Background: Self-management of dietary sodium restriction by persons with heart failure (HF) is difficult and usually occurs within the home setting and within a family context.

 

Objective: To compare a patient and family education (EDUC) intervention with a combined education and family partnership intervention (EDUC + FPI) for effects on improving dietary sodium self-management in persons with HF.

 

Methods: Patients with HF and a family member (FM) were randomized to EDUC (n = 29 dyads) or EDUC + FPI (n = 32 dyads). Participants with HF were primarily White males with a mean age of 61 years (+/-12). The FMs were primarily women and spouses and had a mean age of 54 years (+/-17). Self-reported dietary sodium (Diet NA) intake and 24-hr urinary sodium (Urine NA) were measured at baseline (BL) and 3 months (3M) after intervention. Data were analyzed with descriptive statistics, generalized least squares regression, paired t test, and chi-square test.

 

Results: Groups did not differ by age, gender, or clinical variables; however, family functioning (Family APGAR) scores were slightly higher in the EDUC + FPI group at BL. Both groups decreased Diet NA and Urine NA from BL to 3M; the EDUC + FPI group showed greater decrease in Urine NA and had a greater percentage of those who decreased Urine NA by at least 15% (p = .04).
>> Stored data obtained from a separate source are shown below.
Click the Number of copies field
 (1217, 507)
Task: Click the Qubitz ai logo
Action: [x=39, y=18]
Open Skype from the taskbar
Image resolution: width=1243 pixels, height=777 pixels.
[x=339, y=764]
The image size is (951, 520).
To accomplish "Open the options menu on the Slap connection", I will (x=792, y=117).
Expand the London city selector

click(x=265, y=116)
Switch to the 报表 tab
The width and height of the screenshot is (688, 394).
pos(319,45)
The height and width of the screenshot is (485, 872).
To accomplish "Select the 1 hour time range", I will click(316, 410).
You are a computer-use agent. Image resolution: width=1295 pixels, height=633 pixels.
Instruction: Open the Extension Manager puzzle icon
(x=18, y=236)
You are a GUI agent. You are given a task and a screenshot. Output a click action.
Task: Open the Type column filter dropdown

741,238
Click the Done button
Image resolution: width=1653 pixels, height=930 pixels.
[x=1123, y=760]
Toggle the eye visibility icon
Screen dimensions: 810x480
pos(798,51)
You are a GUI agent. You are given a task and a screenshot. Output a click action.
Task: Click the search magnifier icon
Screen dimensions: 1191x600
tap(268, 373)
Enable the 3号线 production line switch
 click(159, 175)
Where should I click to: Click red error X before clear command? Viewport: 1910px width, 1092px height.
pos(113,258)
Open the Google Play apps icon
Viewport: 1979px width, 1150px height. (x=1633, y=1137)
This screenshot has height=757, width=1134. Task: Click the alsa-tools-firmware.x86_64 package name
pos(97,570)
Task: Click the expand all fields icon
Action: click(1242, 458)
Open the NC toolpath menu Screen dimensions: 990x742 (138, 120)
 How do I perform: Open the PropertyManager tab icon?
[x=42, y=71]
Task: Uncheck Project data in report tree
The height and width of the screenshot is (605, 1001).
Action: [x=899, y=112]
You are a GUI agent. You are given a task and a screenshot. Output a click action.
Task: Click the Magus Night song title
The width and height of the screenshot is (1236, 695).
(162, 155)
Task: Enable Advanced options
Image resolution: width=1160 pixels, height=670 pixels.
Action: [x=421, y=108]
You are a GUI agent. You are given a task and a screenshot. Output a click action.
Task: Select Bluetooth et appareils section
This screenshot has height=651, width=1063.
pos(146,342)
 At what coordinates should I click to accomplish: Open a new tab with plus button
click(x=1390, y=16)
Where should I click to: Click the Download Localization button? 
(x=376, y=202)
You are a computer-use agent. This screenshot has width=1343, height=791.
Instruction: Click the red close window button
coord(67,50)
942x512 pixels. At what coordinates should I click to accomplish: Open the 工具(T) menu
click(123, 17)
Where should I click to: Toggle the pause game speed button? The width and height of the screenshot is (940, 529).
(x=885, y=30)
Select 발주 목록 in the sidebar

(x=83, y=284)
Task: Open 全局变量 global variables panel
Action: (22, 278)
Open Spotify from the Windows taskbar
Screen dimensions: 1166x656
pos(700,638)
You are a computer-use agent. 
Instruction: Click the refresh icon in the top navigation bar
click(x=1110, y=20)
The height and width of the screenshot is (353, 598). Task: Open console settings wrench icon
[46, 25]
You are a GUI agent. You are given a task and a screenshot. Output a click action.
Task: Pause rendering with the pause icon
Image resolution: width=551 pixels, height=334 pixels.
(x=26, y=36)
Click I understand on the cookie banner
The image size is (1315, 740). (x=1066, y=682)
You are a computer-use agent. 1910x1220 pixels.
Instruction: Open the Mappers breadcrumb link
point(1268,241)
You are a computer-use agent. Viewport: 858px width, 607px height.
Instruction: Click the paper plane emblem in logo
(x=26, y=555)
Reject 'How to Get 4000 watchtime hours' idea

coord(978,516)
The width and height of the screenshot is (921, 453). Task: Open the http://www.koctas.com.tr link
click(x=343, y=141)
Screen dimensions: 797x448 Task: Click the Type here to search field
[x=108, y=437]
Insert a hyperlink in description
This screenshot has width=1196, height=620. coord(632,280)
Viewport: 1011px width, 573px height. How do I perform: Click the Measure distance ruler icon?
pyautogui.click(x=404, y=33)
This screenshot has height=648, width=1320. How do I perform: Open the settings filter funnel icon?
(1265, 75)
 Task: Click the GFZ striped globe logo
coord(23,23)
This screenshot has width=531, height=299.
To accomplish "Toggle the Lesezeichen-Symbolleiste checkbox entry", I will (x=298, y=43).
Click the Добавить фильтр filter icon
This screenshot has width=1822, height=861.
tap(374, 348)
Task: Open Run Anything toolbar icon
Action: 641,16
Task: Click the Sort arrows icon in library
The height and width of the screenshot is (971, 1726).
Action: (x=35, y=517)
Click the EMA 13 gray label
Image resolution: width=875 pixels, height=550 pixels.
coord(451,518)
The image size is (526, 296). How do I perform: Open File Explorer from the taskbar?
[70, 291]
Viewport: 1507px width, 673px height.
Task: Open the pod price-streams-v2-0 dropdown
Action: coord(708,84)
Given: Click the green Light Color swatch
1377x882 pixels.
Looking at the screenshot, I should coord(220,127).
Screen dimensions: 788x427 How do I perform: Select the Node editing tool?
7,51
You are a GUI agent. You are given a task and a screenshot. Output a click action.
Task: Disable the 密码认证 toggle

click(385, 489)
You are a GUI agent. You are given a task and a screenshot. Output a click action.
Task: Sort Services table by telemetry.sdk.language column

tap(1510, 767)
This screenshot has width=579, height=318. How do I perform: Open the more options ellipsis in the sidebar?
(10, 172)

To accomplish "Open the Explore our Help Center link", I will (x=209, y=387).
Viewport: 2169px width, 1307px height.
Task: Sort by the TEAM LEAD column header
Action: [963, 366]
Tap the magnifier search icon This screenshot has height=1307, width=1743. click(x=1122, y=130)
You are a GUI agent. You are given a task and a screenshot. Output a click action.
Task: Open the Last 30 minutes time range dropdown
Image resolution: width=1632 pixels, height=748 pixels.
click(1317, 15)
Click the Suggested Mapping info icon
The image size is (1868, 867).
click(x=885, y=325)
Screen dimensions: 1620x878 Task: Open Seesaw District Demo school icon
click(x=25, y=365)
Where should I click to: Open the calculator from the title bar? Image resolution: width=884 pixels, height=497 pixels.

Regression analysis to predict Urine NA revealed a significant Group x Time interaction (p = .03) when accounting for time-varying measures of body mass index (p = .001).

 

Discussion: A family-focused intervention may be useful in reducing dietary sodium intake in persons with HF. The Urine NA results support the importance of incorporating family-focused education and support interventions into HF care.